Antihistamines offer temporary, but immediate, control of many of the most troubling symptoms of allergic rhinitis. Effective antihistamines include nonsedating loratadine (10 mg orally once daily), desloratadine (5 mg once daily), and fexofenadine (60 mg twice daily or 120 mg once daily), and minimally sedating cetirizine (10 mg orally once daily).
Brompheniramine or chlorpheniramine (4 mg orally every 6–8 hours, or 8–12 mg orally every 8–12 hours as a sustained-release tablet) and clemastine (1.34–2.68 mg orally twice daily) may be less expensive but are usually associated with some drowsiness.
The H1 -receptor antagonist nasal spray azelastine (1–2 sprays per nostril daily) is also effective, but many patients object to its bitter taste.
Other side effects of oral antihistamines besides sedation include xerostomia and antihistamine tolerance (with eventual return of allergy symptoms despite initial benefit after several months of use). In such patients, typically those with perennial allergy, alternating effective antihistamines periodically can control symptoms over the long term.
Measures Antileukotriene medications, such as montelukast (10 mg/day orally), alone or with cetirizine (10 mg/day orally) or loratadine (10 mg/day orally), may improve nasal rhinorrhea, sneezing, and congestion. Cromolyn sodium and sodium nedocromil are also useful adjunct agents for allergic rhinitis. They work by stabilizing mast cells and preventing proinflammatory mediator release.
Topical agents, they have very few side effects. The most useful form of cromolyn is probably the ophthalmologic preparation. Intranasal cromolyn is cleared rapidly and must be administered four times daily for continued symptom relief, and it is not nearly as effective as inhaled corticosteroid.
Intranasal anticholinergic agents, such as ipratropium bromide 0.03% or 0.06% sprays (42–84 mcg per nostril three times daily), may be helpful adjuncts when rhinorrhea is a major symptom. They are not as effective for treating allergic rhinitis but are more useful for treating vasomotor rhinitis.
Avoiding or reducing exposure to airborne allergens is the most effective means of alleviating symptoms of allergic rhinitis. Depending on the allergen, this can be extremely difficult. Maintaining an allergen-free environment by covering pillows and mattresses with plastic covers, substituting synthetic materials (foam mattress, acrylics) for animal products (wool, horsehair), and removing dust-collecting household fixtures (carpets, drapes, bedspreads, wicker) is worth the attempt to help more troubled patients.

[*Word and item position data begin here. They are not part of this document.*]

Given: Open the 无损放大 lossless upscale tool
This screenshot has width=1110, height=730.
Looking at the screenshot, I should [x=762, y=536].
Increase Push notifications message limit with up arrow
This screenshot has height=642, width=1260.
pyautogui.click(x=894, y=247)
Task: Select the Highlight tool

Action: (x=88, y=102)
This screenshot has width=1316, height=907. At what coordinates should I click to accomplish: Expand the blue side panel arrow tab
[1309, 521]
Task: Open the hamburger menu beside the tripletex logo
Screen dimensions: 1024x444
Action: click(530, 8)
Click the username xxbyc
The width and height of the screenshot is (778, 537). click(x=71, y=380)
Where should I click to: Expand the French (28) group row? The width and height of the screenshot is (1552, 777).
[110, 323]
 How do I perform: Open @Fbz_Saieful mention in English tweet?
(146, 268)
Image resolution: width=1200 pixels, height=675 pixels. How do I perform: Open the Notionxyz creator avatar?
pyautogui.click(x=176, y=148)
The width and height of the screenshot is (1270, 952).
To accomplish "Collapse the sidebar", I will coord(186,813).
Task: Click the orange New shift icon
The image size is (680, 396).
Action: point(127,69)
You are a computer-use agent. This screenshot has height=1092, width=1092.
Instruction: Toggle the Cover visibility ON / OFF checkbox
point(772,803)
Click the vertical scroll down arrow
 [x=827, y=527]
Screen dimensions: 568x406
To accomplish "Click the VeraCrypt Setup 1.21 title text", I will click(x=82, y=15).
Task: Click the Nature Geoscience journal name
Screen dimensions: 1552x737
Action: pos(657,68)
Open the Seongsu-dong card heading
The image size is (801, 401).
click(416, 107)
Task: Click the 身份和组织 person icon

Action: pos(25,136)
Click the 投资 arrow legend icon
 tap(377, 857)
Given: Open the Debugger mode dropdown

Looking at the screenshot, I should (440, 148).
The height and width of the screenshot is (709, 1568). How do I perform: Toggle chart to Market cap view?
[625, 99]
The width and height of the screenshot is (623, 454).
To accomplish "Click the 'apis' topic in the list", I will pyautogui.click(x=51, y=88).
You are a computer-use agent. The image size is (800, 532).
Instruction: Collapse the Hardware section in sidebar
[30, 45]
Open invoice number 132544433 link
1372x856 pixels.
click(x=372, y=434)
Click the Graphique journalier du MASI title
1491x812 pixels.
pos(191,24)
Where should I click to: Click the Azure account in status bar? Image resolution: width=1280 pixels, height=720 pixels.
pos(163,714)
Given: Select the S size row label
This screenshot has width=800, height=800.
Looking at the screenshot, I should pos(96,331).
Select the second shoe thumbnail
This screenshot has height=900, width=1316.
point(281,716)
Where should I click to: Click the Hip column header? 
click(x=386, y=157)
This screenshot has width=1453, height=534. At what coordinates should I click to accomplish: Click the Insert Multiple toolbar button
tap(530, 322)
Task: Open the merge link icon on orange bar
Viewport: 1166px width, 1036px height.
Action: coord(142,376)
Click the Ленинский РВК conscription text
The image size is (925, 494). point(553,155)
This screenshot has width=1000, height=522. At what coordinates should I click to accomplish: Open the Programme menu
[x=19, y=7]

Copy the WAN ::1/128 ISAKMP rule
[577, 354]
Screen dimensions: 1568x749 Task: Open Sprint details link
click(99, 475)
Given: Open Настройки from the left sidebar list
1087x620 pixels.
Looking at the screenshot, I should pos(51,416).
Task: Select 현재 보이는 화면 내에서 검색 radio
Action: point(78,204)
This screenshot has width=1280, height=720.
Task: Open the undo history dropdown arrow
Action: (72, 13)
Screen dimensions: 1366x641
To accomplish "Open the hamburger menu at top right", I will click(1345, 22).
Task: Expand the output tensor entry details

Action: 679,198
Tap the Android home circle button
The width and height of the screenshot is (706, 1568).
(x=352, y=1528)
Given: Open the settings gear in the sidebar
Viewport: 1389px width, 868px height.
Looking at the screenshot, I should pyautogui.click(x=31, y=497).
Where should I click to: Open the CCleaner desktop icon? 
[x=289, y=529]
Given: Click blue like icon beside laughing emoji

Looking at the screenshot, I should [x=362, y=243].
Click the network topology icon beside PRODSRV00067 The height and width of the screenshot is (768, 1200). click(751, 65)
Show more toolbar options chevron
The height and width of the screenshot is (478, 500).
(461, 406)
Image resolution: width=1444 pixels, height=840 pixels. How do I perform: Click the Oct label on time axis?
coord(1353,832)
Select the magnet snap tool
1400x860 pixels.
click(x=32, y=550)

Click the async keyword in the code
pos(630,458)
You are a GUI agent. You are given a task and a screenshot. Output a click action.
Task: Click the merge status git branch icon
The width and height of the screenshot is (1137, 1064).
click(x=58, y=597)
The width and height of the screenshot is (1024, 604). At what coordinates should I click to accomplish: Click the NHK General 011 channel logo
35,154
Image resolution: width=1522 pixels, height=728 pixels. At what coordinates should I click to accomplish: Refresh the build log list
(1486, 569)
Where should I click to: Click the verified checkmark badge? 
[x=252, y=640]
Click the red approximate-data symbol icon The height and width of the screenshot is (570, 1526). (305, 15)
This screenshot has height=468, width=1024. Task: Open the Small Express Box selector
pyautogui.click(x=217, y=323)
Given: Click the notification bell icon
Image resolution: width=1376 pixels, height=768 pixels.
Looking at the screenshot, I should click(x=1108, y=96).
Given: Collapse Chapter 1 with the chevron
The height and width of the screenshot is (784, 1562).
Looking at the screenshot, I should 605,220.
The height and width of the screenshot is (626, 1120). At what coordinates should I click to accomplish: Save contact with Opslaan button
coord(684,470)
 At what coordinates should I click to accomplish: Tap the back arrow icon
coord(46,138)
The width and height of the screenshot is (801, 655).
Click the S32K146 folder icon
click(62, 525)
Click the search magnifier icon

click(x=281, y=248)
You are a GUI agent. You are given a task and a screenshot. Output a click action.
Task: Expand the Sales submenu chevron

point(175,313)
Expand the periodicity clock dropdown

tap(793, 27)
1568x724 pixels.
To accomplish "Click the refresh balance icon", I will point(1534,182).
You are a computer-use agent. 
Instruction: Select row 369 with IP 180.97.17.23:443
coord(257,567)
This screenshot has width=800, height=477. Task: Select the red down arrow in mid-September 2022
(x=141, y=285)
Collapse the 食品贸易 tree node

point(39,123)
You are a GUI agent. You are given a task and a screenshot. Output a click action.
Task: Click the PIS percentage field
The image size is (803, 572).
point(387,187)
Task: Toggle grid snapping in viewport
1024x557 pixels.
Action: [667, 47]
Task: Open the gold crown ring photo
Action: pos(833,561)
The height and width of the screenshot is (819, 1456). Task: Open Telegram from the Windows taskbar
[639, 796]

Air purifiers and dust filters may also aid in maintaining an allergen-free environment. Nasal saline irrigations are a useful adjunct in the treatment of allergic rhinitis to mechanically flush the allergens from the nasal cavity. There is no clear benefit to hypertonic saline over commercially available normal saline preparations (eg, Ayr or Ocean Spray).
When symptoms are extremely bothersome, a search for offending allergens may prove helpful. This can either be done by serum radioallergosorbent test (RAST) testing or skin testing by an allergist.
In some cases, allergic rhinitis symptoms are inadequately relieved by medication and avoidance measures. Often, such patients have a strong family history of atopy and may also have lower respiratory manifestations, such as allergic asthma.
Referral to an allergist may be appropriate for consideration of immunotherapy. This treatment course is quite involved, with proper identification of offending allergens, progressively increasing doses of allergen(s), and eventual maintenance dose administration over a period of 3–5 years.
Immunotherapy has been proven to reduce circulating IgE levels in patients with allergic rhinitis and reduce the need for allergy medications. Both subcutaneous and sublingual immunotherapy have been shown to be effective in the long-term treatment of refractory allergic rhinitis.
Treatments are initiated at a suitable medical facility with monitoring following treatment because of the risk of anaphylaxis during dose escalation; later, sublingual immunotherapy may be administered at home. Local reactions from subcutaneous injections are common and usually self-limited.